В четвертом действии Тригорин тоже возвращается в усадьбу, но как непохожа его встреча с озером на Нинину. Он деловито сообщает, что хочет осмотреть то место, где игралась пьеса: «У меня созрел мотив, надо только возобновить в памяти место действия».
Шамраев напоминает Тригорину, что изготовил — по его просьбе — чучело чайки, которую застрелил Треплев. Но Тригорин не помнит, о чем просил. Спустя некоторое время, уже в самом финале, Шамраев подводит Тригорина к шкапу:
«Вот вещь, о которой я давеча говорил... (Достает из шкапа чучело чайки.) Ваш заказ.
Тригорин (глядя на чайку). Не помню! (Подумав.) Не помню!
Направо за сценой выстрел; все вздрагивают».
Так столкнулись в финале «Чайки» бесповоротный выстрел Треплева, который за все платит жизнью, — и равнодушное, безразличное, хочется даже сказать, «чучельное» тригоринское «не помню!».
В некоторых статьях главное внимание обращали на слова героя, что он «не пейзажист только», но еще и гражданин. И начинали характер действующего лица подтягивать к этим высоким словам. Была даже традиция — говорить, что в Тригорине Чехов изобразил чуть ли не самого себя. А. Измайлов, один из первых биографов Чехова, писал:
«Треплев со своей трепетностью и неврастенией настолько же не герой его <Чехова> романа, насколько герой Тригорин, с своим мудрым спокойствием опыта и холодноватою самооценкою таланта»1.

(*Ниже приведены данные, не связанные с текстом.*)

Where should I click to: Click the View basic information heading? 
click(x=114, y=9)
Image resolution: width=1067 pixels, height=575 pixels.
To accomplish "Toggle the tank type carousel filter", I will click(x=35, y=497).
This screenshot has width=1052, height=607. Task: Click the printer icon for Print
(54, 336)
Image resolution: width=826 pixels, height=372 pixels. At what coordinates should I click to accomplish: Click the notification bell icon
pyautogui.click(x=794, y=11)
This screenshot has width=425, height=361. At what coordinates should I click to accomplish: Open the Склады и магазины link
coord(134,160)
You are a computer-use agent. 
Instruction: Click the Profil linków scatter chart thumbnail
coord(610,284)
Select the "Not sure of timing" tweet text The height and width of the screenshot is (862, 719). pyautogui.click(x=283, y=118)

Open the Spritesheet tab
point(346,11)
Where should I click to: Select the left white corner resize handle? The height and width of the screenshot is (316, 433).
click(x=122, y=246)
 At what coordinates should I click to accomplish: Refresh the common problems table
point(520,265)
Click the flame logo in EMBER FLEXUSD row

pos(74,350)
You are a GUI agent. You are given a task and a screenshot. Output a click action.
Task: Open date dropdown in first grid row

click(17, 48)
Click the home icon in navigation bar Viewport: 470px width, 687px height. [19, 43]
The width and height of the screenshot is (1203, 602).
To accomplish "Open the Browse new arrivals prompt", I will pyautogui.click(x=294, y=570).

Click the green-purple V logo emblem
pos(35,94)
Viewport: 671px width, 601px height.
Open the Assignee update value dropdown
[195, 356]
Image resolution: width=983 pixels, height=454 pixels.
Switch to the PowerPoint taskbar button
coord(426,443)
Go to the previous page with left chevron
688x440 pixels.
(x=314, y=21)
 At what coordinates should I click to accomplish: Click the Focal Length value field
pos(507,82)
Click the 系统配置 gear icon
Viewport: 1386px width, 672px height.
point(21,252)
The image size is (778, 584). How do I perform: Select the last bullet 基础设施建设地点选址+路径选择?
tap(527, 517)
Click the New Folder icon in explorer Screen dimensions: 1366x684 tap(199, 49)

Александра Яковлевна Бруштейн горячо возражала против манеры исполнителей роли Тригорина гримироваться под Чехова и даже называла это «кощунством, на которое тяжело смотреть». А о сцене с тригоринским «неузнаванием» чайки писала: «...глаза его пусты — никаких воспоминаний о подстреленной чайке, о брошенной Нине Заречной у него нет. Он не лжет, он в самом деле все забыл. Записная книжка у него только в кармане. В уме, в сердце его не запечатлевается ничего»2.
Если говорить об отношении к образу-символу чайки героев пьесы — людей искусства, — то линия раздела пройдет так: Треплев — Нина окажутся по одну сторону, Тригорин — Аркадина — по другую. Первым двум этот образ, хотя и по-разному, говорит очень много. Для вторых это — «не помню!» или «не знаю». Такое разделение дает себя знать в разных сюжетных аспектах. Мы уже видели, говоря о стиле любовных объяснений Тригорина и Аркадиной, как они близки друг другу.
Символический образ чайки, давший пьесе название, вбирает — в особом преломлении — темы искусства и любви, пересекающиеся в отношениях героев, — важнейшие мотивы пьесы3.
В этом смысле «Чайка» занимает совершенно особое место в драматургии Чехова. Ни в «Безотцовщине», ни в «Иванове», ни в «Лешем» образный мотив-заглавие не играл такой активной (хотя и скрытой), определяющей роли.
И эта «заглавная» роль лейтмотива парадоксально сочетается с отказом автора от «моногеройности», с многоколейностью и разветвленностью сюжета.
Примечания
1. Измайлов А. Чехов. 1860—1904. Жизнь — личность — творчество. М., 1916, с. 435.
2. Бруштейн А.Я. Страницы прошлого. М., «Сов. писатель», 1956, с. 101—102.
3. В символичности этого образа было что-то непривычное, озадачивающее. И неслучайно именно этот образ-символ был так безапелляционно осужден в протоколе Театрально-литературного комитета от 14 сентября 1896 года: «...не будь этой «чайки», комедия от того нисколько бы не изменилась и не потеряла ни в своей сущности, ни в своих подробностях, тогда как с нею она только проигрывает» («Чайка» в постановке Московского Художественного театра. Режиссерская партитура К.С. Станиславского. Л.—М., «Искусство», 1938, с. 12).
Тонкие замечания о роли символа чайки, ставшего лейтмотивом пьесы, см. в статье Б.А. Ларина «Чайка» Чехова (Стилистический этюд)» в сборнике «Исследования по эстетике слова и стилистика художественной литературы» (Л., Изд-во ЛГУ, 1964), а также в сборнике избранных статей того же автора «Эстетика слова и язык писателя» (Л., «Худож. лит.», 1974, с. 147—155).